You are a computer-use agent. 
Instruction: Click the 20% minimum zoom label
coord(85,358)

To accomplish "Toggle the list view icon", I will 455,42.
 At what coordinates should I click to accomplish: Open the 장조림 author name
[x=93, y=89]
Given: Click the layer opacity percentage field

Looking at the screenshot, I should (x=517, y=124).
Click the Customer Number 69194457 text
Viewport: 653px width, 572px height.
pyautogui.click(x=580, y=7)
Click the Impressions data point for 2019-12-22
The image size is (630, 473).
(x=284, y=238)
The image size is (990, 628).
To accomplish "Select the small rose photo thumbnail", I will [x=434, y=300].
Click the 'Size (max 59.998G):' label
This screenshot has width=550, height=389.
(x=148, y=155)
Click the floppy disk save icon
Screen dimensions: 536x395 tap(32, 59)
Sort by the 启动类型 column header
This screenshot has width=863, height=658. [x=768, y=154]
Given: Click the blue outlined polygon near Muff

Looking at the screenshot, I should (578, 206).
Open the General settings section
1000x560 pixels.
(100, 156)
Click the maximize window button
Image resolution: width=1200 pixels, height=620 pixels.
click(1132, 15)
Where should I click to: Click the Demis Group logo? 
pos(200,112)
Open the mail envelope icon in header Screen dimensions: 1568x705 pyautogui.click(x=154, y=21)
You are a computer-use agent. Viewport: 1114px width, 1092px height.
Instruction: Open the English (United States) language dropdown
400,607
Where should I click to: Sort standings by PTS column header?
- - -
Your response should consist of the whole listing, repeated exactly.

TASK SOLUTION.
You are a computer-use agent. 
Instruction: Click the 20% minimum zoom label
coord(85,358)

To accomplish "Toggle the list view icon", I will 455,42.
 At what coordinates should I click to accomplish: Open the 장조림 author name
[x=93, y=89]
Given: Click the layer opacity percentage field

Looking at the screenshot, I should (x=517, y=124).
Click the Customer Number 69194457 text
Viewport: 653px width, 572px height.
pyautogui.click(x=580, y=7)
Click the Impressions data point for 2019-12-22
The image size is (630, 473).
(x=284, y=238)
The image size is (990, 628).
To accomplish "Select the small rose photo thumbnail", I will [x=434, y=300].
Click the 'Size (max 59.998G):' label
This screenshot has width=550, height=389.
(x=148, y=155)
Click the floppy disk save icon
Screen dimensions: 536x395 tap(32, 59)
Sort by the 启动类型 column header
This screenshot has width=863, height=658. [x=768, y=154]
Given: Click the blue outlined polygon near Muff

Looking at the screenshot, I should (578, 206).
Open the General settings section
1000x560 pixels.
(100, 156)
Click the maximize window button
Image resolution: width=1200 pixels, height=620 pixels.
click(1132, 15)
Where should I click to: Click the Demis Group logo? 
pos(200,112)
Open the mail envelope icon in header Screen dimensions: 1568x705 pyautogui.click(x=154, y=21)
You are a computer-use agent. Viewport: 1114px width, 1092px height.
Instruction: Open the English (United States) language dropdown
400,607
Where should I click to: Sort standings by PTS column header?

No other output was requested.